Segment Start: Records provided
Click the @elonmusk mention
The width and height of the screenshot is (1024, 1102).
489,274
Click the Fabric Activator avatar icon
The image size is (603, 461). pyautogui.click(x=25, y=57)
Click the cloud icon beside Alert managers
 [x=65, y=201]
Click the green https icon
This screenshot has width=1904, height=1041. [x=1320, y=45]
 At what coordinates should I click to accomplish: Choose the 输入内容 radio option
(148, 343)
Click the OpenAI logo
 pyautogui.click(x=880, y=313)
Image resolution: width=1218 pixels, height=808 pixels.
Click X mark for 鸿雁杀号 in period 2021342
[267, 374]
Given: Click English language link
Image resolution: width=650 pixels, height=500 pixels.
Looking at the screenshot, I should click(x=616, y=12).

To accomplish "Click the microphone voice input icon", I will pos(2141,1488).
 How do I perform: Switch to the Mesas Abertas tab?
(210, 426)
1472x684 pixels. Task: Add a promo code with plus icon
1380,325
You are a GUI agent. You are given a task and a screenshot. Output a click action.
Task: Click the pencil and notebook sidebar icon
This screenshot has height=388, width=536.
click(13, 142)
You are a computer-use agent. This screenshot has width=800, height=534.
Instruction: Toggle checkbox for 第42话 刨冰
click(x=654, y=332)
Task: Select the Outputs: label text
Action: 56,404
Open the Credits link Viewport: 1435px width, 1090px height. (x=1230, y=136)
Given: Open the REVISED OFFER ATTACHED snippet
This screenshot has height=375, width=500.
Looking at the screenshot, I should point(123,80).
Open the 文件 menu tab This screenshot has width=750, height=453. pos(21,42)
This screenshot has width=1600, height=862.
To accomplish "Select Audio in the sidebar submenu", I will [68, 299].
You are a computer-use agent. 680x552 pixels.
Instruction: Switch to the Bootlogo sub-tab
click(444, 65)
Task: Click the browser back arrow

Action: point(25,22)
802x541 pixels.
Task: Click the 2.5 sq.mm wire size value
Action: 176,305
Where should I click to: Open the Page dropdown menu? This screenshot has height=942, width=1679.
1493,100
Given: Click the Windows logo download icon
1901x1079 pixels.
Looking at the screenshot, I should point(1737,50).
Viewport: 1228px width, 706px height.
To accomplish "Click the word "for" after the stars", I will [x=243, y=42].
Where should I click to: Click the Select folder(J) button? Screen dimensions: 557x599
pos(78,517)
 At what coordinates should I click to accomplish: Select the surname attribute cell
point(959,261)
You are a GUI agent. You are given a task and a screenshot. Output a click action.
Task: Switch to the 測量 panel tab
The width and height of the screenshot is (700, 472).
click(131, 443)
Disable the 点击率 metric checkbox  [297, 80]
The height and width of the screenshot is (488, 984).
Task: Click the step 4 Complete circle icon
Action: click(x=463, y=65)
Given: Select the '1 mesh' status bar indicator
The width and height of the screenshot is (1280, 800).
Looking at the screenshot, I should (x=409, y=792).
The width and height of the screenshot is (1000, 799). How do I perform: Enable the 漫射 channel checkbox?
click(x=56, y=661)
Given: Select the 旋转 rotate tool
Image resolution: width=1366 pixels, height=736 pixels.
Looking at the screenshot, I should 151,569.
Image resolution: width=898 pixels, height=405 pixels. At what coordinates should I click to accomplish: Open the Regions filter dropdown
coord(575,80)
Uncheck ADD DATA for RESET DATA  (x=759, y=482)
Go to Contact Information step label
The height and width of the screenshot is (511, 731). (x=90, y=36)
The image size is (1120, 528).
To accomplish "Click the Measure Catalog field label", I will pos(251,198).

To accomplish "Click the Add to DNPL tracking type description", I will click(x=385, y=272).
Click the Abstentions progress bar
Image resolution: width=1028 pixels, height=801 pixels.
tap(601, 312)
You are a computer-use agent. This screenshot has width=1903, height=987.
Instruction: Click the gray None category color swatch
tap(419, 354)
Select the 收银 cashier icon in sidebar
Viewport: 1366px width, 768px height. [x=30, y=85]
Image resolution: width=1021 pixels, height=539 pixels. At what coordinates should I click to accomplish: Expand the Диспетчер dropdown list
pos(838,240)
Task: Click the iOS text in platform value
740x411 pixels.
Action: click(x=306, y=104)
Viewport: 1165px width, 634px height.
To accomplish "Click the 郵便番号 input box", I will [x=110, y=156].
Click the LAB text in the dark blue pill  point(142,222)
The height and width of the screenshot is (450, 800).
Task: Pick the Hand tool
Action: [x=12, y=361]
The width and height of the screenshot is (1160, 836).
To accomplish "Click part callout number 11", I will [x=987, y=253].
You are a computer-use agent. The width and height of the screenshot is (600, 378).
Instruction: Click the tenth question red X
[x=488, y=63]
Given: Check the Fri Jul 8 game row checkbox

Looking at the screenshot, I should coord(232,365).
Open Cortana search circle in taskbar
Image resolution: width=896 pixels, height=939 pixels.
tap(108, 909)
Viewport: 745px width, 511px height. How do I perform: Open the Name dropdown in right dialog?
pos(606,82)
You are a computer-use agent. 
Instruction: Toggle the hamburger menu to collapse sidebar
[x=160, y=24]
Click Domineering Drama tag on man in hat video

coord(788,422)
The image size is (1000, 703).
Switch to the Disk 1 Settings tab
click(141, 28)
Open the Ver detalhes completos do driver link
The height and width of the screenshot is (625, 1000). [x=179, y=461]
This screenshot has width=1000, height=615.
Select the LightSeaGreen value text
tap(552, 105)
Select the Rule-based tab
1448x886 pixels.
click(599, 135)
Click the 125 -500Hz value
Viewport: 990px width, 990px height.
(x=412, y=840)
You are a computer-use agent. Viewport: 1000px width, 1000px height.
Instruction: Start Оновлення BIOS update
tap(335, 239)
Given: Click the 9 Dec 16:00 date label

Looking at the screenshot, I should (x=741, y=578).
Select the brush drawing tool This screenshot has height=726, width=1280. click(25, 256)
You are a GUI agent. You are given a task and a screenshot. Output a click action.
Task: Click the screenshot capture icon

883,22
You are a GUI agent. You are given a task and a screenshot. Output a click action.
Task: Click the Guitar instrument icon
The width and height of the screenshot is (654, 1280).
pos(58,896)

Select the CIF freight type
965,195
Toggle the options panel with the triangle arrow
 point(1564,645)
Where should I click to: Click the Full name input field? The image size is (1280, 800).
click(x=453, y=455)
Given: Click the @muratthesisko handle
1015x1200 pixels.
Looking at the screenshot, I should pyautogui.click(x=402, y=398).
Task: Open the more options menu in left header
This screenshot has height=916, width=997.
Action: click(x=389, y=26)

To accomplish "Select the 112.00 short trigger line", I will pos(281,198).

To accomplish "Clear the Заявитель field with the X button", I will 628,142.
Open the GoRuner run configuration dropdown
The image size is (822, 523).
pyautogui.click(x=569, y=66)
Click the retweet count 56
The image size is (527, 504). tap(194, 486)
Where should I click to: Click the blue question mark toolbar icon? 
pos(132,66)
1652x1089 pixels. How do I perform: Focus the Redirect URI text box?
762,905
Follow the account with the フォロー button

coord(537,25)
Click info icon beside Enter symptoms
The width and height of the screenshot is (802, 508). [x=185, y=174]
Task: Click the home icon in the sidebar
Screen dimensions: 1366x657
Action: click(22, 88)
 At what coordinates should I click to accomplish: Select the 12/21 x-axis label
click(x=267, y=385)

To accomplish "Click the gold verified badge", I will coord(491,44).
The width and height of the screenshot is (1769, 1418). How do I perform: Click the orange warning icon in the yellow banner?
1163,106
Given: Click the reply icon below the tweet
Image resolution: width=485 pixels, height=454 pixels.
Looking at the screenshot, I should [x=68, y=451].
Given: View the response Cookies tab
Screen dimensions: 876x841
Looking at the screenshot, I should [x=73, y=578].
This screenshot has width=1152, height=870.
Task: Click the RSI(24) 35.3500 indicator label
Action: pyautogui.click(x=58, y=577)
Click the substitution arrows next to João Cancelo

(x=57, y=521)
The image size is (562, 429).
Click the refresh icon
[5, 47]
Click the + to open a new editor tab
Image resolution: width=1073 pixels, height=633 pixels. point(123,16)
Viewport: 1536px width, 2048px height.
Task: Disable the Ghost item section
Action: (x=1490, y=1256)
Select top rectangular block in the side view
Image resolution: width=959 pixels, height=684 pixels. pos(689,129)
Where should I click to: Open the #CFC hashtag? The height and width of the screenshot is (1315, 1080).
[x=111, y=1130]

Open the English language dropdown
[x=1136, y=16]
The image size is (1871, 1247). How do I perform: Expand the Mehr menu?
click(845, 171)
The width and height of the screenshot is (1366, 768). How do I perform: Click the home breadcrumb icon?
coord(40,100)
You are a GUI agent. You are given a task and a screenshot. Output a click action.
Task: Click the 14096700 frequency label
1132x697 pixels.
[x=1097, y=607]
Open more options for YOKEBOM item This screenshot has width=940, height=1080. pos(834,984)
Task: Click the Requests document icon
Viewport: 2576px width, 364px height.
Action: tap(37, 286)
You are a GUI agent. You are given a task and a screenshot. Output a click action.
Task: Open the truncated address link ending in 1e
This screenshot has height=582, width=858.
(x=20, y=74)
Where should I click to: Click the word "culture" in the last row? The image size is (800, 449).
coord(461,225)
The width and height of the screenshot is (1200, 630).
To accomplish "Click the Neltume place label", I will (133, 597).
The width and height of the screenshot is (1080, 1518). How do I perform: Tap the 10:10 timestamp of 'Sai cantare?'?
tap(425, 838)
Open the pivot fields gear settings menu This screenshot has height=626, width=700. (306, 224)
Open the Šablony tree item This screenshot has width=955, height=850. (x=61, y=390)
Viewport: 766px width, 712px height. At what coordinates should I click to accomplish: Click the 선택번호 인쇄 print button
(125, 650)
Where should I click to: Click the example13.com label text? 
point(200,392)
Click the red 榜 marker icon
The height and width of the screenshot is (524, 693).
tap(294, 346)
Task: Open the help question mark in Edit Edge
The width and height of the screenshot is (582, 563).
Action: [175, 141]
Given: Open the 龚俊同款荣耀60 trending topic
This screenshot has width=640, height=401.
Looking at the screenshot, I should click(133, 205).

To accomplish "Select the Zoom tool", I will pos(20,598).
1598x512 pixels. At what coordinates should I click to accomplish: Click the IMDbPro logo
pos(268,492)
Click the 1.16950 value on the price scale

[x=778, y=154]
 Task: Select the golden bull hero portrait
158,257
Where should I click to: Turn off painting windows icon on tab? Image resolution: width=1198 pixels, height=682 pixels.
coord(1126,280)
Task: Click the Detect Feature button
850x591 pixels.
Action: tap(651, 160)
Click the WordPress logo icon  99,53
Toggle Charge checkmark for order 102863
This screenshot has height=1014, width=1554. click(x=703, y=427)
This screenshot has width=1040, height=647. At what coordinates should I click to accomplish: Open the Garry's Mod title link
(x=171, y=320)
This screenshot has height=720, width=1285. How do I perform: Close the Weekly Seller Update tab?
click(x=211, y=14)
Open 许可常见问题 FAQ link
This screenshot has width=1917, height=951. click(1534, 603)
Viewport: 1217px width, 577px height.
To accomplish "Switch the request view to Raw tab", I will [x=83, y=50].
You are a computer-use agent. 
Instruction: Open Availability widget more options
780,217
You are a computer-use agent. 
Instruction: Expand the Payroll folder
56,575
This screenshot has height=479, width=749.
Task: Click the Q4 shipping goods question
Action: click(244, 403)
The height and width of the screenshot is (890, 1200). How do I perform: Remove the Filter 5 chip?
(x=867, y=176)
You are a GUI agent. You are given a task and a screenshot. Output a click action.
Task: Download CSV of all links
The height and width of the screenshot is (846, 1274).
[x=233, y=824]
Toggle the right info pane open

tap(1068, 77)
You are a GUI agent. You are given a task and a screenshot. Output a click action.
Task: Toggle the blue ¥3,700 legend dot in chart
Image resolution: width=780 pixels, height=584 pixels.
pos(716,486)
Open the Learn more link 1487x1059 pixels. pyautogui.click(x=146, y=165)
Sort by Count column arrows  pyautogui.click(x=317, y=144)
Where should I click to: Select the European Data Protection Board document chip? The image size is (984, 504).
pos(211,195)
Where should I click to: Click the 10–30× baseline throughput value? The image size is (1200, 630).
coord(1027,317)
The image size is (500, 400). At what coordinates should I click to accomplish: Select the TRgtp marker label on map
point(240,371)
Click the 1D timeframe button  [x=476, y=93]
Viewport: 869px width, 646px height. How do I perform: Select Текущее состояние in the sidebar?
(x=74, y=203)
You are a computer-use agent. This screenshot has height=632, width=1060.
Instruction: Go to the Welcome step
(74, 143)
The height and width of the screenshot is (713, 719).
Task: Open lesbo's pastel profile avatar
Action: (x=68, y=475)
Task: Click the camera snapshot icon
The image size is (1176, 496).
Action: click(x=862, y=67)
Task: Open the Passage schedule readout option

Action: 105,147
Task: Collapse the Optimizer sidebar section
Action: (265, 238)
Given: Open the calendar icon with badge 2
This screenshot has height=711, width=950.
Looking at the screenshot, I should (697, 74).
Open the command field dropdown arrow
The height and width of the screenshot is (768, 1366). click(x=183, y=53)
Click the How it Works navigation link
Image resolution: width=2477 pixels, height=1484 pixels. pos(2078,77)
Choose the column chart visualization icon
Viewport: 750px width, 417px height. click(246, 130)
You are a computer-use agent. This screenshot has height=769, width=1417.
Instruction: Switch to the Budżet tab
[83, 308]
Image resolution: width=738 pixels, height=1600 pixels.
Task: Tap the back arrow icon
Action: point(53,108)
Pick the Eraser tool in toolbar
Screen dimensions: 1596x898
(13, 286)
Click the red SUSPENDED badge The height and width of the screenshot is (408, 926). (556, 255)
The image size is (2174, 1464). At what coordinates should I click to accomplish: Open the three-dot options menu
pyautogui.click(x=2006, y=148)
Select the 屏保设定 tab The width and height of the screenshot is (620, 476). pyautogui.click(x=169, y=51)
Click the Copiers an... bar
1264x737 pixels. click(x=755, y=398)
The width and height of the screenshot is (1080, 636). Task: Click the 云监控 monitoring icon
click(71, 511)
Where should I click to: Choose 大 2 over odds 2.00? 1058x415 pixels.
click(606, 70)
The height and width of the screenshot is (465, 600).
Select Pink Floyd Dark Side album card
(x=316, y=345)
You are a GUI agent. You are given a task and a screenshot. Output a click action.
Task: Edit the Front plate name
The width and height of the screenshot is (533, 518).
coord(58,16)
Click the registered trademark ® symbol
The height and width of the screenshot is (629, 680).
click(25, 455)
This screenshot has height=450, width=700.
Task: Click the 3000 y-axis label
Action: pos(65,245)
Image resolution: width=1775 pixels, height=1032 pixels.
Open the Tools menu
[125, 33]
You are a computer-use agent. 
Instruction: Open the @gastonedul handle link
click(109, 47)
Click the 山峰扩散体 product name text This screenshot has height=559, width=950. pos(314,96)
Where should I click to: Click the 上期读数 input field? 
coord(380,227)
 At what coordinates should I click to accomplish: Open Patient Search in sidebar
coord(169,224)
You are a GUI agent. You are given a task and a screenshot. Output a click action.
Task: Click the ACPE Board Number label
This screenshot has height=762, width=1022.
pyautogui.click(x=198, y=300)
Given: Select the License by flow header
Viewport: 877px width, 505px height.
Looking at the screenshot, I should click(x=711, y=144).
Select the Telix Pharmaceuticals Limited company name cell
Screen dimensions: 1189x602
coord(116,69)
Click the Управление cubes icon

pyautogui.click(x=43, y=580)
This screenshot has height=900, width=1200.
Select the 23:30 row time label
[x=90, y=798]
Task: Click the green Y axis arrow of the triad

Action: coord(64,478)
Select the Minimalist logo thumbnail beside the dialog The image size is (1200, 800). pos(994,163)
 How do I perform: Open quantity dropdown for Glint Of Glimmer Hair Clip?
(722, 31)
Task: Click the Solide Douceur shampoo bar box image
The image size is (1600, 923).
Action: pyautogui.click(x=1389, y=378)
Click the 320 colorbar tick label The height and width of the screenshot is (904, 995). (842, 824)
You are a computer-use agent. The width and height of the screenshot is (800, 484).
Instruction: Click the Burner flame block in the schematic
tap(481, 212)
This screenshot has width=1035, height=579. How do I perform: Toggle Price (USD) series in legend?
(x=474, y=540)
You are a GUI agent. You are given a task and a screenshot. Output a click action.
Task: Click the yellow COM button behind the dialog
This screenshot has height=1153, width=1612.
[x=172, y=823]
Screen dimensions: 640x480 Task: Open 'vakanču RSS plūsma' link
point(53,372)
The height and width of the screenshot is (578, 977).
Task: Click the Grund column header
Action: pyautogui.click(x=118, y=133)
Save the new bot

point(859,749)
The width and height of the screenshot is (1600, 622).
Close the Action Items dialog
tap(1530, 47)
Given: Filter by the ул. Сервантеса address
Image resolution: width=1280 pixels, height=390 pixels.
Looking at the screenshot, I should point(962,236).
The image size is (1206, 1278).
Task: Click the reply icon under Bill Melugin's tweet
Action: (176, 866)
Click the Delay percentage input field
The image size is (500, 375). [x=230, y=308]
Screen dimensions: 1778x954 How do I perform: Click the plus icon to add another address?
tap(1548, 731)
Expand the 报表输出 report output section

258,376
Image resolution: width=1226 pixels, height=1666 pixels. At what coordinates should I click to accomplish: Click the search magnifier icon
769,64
Segment End: Records provided
● Your assignment:
Within the entries above, find the string "badge" and return each line that holds it.

● Written answer:
To accomplish "Click the gold verified badge", I will coord(491,44).
Given: Open the calendar icon with badge 2
Click the red SUSPENDED badge The height and width of the screenshot is (408, 926). (556, 255)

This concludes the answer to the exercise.